The Czech language is a Slavic tongue and has a rich tradition among the Czech, as the right to use their own language had not always been guaranteed by their rulers, was sometimes repressed, and therefore its existence that much more valued. The Czech today continue to study and preserve their language as evident by numerous university programs and the rich history of film and literature be produced by Czech artists and authors in the Twentieth Century.  

Bohemian princes that sought independence were constrained by the German Ostmark (Eastern March), which was defined as the area between the Enns to Litava using the Danube as a natural boundary. Kamil Krofta, the Czech historian, politician and diplomat, observed that the Czech formulated a pragmatic response to promote their political existence. Krofta wrote, “Their power they extended not by fighting but by valuable services rendered to the German sovereigns.

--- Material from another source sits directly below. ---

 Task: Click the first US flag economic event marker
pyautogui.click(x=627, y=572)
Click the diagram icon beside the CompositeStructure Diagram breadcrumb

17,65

Beginning in the Twelfth Century, Bohemian Princes joined the ranks of the Electors of the German Emperor and thereafter was able to have some effect on the politics of the Holy Roman Empire (Moravec 20). 

In 1085, in return for supporting the Holy Roman Emperor, Henry IV, Vratislav becomes the First Czech king. In 1158 Emperor Fredrick Barbarossa gave the royal title to be held by the Czech rulers and their descendants. Barbarossa though had the overall agenda of trying to assimilate Czech lands into the Imperial feudal holdings and attempted to break Bohemia up as part of this plan. In 1182 he put Moravia under his feudal vassalage as a margravate, an agreement made under duress as Barbarossa had executioners axes prominently displayed during the “negotiations” with the Czech legates (Thomson 22).  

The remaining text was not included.